JOHNS HOPKINS MAGAZINE. 1989 Feb; 41(1):10-1.The reuse of unsterilized syringes is spreading AIDS, hepatitis B and the African Ebola-Marburg virus. In the US 25% of the AIDS cases are related to intravenous drug abuse. In developing countries syringe reuse is related to poor health care delivery systems. In these countries syringes are used over 5 times before sterilization; in some countries the syringes are distributed by people who sell injections of vitamins and antibiotics. In 1986 Halsey challenged the medical community to design a syringe that would not transmit these diseases, and shortly thereafter a separate challenge was issued by the World Health Organization. The requirements of this syringe are its self destruction after use, little requiring retraining of medical personal, and no more than 1 cent to the cost, and be simple to make. These challenges brought 70 various syringe entries and all but 3 were eliminated. The Hopkins syringe is similar to a regular syringe except it has a polymer insert that seals up after one use.

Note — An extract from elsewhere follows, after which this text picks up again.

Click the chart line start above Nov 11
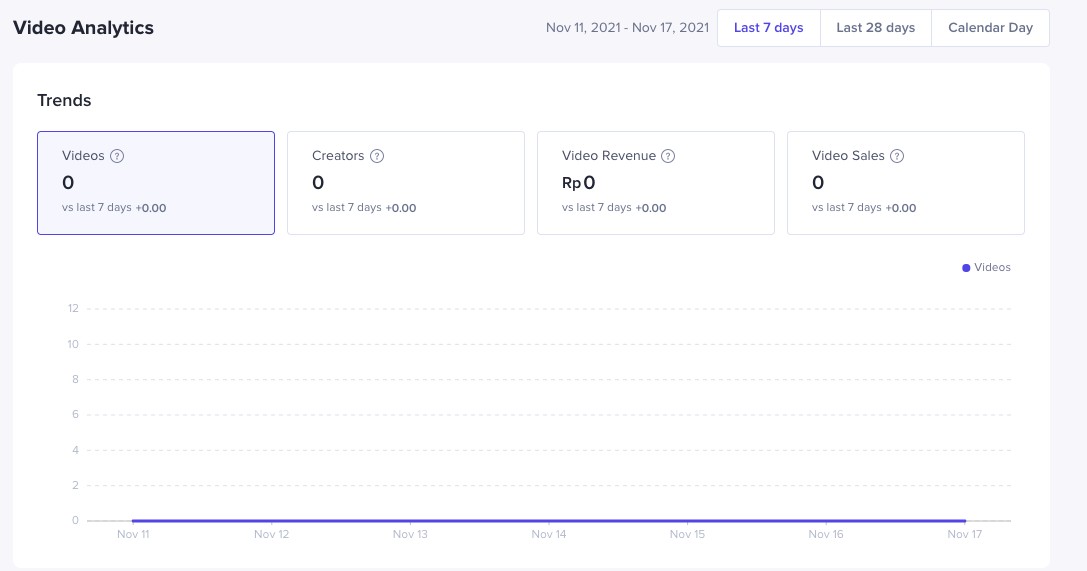Screen dimensions: 1087x571 [x=133, y=520]
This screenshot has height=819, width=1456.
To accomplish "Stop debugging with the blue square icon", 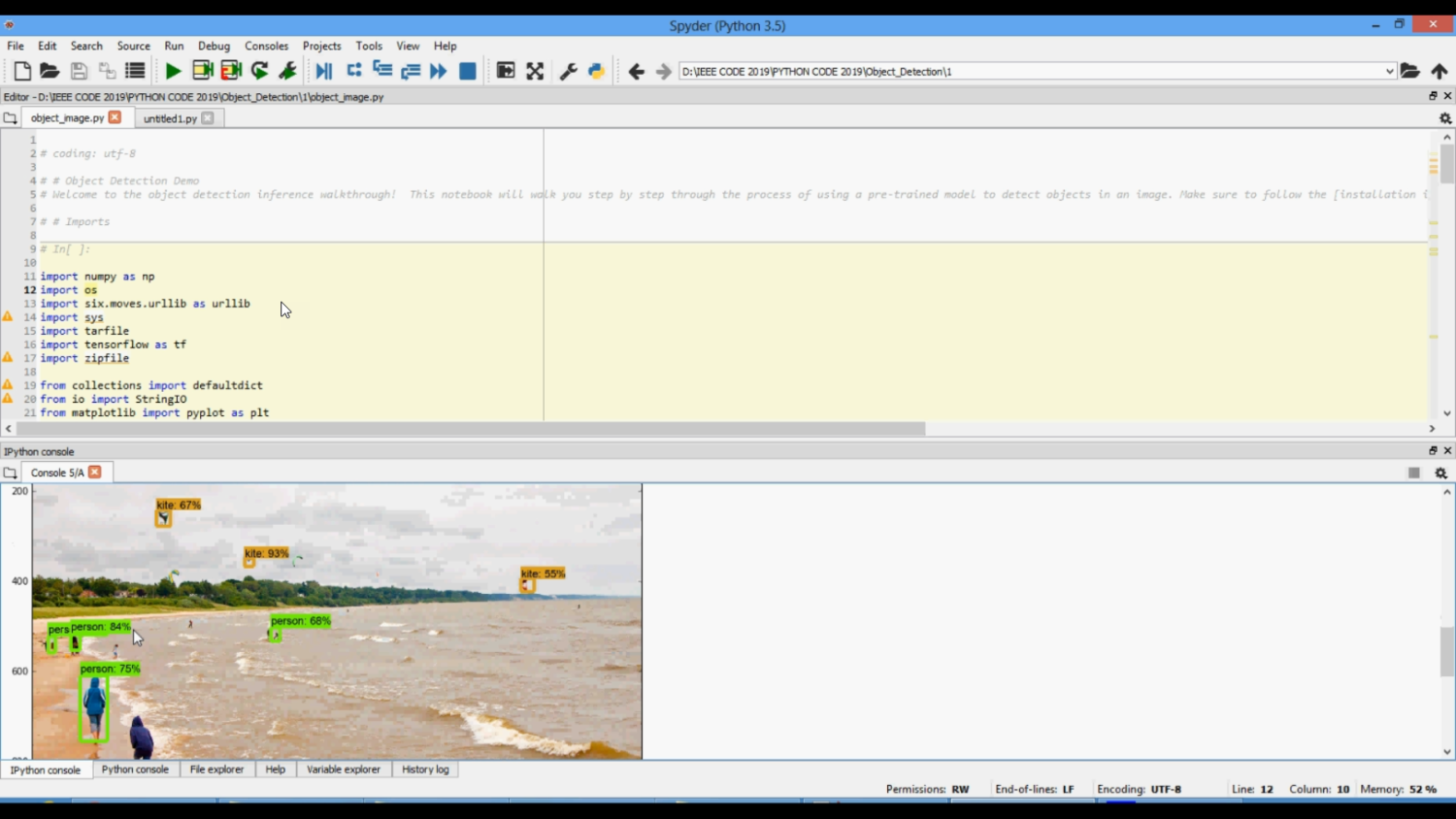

When water flows around the polymer insert it swells and closes off the passageway preventing any liquid from flowing in or out of the syringe. Another syringe seals up in 2.5 minutes which allows the health worker time to draw and inject a patient before the syringe destructs. By using hydrogels that are already approved for use in contact lenses and food substances, the safety has been tested. Companies looking at production costs estimate that the polymer insert will add only 1/4 of a cent to the cost of a syringe.